Speaking Skills: Read My Lips

Conscious Lip Reading

Developing an awareness of how our lips, teeth, cheeks and tongue move when we make sounds helps us to speak more clearly. It also helps us to understand others. Subconsciously we rely so heavily on lip reading when we are listening to others that children who are hearing impaired can get by for a long time before anyone realises that they can’t hear.

Set Up & Game Play

Put the sound cards into a lucky dip container. ¬†One person draws out a card and mouths the sound (exaggerate the movement – it’s a bit like Charades for the mouth), and the other player has to guess what the sound is. If they guess correctly,they keep the card, and whoever has the most cards at the end is the winner.

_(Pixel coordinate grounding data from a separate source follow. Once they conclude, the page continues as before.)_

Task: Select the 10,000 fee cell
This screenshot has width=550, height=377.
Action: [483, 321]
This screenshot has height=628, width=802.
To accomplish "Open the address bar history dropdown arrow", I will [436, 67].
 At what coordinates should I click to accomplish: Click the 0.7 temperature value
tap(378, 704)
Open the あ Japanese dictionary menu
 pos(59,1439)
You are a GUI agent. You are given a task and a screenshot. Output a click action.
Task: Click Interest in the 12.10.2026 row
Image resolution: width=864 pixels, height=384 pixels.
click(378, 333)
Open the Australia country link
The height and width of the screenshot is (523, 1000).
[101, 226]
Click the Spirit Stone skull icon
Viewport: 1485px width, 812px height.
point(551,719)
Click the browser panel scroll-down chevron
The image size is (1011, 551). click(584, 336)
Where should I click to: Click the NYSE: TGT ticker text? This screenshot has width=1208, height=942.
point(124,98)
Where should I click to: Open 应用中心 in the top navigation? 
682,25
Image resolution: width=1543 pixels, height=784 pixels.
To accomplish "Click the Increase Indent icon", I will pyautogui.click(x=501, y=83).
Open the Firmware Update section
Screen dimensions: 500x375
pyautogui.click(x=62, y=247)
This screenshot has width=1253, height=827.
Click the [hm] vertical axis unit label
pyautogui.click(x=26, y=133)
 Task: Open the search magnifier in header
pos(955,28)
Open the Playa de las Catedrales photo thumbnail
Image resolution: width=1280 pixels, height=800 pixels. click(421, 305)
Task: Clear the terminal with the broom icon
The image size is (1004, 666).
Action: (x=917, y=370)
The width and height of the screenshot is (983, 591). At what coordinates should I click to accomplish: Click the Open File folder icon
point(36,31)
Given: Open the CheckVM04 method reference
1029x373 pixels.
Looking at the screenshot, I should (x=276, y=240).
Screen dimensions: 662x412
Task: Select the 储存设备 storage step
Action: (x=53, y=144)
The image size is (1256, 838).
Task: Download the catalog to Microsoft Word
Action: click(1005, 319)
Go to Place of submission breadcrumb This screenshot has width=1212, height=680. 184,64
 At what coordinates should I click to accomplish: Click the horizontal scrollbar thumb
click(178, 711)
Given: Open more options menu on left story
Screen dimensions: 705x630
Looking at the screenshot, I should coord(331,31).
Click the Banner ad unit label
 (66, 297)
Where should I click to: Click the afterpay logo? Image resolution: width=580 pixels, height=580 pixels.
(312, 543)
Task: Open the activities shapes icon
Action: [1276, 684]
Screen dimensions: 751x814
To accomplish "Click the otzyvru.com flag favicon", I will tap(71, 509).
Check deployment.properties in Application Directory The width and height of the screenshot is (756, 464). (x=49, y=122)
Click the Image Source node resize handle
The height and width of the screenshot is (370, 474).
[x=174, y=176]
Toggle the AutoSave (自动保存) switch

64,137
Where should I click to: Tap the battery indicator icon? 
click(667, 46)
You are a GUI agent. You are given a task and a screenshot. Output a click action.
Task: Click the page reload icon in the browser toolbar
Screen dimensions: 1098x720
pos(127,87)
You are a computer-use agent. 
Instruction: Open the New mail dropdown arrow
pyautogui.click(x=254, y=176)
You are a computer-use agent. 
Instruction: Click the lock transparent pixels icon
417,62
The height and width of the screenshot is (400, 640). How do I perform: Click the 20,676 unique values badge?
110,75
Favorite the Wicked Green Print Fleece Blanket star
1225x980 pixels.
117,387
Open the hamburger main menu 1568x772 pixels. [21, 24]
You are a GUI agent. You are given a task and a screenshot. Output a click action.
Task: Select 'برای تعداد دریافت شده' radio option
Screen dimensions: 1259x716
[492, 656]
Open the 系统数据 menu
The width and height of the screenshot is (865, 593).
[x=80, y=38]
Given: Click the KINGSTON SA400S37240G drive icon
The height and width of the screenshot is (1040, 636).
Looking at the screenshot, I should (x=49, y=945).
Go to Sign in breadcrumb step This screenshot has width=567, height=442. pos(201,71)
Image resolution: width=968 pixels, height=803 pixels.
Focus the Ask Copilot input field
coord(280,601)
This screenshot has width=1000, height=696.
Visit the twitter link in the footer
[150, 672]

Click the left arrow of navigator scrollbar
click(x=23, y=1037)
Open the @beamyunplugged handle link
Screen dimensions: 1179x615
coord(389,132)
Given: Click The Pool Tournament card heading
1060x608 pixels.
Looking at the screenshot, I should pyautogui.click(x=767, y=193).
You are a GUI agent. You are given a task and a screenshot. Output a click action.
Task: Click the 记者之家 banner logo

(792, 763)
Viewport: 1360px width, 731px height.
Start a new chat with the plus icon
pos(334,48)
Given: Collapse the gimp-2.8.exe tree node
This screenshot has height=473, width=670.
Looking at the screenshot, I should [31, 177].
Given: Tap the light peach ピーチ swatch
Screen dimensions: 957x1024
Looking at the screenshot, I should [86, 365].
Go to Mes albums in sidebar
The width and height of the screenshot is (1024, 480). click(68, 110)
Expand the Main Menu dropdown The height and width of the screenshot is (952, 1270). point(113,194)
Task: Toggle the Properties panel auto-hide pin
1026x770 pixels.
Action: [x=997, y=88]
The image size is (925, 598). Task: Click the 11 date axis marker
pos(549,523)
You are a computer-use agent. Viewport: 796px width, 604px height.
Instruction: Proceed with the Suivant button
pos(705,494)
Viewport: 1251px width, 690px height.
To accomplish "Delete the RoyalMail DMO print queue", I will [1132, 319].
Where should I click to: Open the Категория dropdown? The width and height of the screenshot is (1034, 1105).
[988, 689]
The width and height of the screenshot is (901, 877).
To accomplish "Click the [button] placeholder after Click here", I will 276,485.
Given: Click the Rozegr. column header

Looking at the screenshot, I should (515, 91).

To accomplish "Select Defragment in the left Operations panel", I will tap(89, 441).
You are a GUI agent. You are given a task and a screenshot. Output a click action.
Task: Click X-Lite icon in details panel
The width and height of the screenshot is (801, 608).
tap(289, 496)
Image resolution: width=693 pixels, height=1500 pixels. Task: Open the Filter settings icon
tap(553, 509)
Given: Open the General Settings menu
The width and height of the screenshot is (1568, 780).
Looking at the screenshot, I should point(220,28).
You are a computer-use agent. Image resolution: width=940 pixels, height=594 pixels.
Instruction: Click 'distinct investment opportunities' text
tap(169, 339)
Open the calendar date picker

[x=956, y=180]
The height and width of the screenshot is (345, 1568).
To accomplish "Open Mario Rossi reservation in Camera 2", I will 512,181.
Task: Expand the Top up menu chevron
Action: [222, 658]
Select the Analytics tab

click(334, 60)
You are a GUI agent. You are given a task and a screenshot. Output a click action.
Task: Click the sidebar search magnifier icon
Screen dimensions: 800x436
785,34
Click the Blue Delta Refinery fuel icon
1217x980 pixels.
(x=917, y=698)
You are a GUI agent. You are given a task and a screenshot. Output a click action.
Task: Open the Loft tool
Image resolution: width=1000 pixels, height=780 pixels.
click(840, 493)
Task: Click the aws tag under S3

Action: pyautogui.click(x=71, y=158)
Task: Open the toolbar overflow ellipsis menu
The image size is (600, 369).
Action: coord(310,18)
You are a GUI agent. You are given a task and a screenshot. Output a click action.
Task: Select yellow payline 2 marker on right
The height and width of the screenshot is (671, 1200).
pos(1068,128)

After each turn, talk about how you made the sound to help them work it out. For example, “I put my lips together, and then I opened my mouth.” (for the sound “B”).


  1. To make it easier, don’t put similar sounds into the lucky dip box e.g. /p/ and /b/.
  2. Try saying words that start with the sound you draw out but give a clue or it will be too tricky. For example, “Something I can see in this room”, “It’s an animal” etc.
  3. Introduce actions like charades to give clues about the word you are ‘saying’.


Also Works On: Visual Perception, Metalinguistic Skills (Playing With Language), Attention, Memory, Problem Solving, Understanding Others, Bilateral Motor Integration (if you introduce actions/charades)


Activity Materials


You Will Need...

  • Lucky dip container – a box or bowl.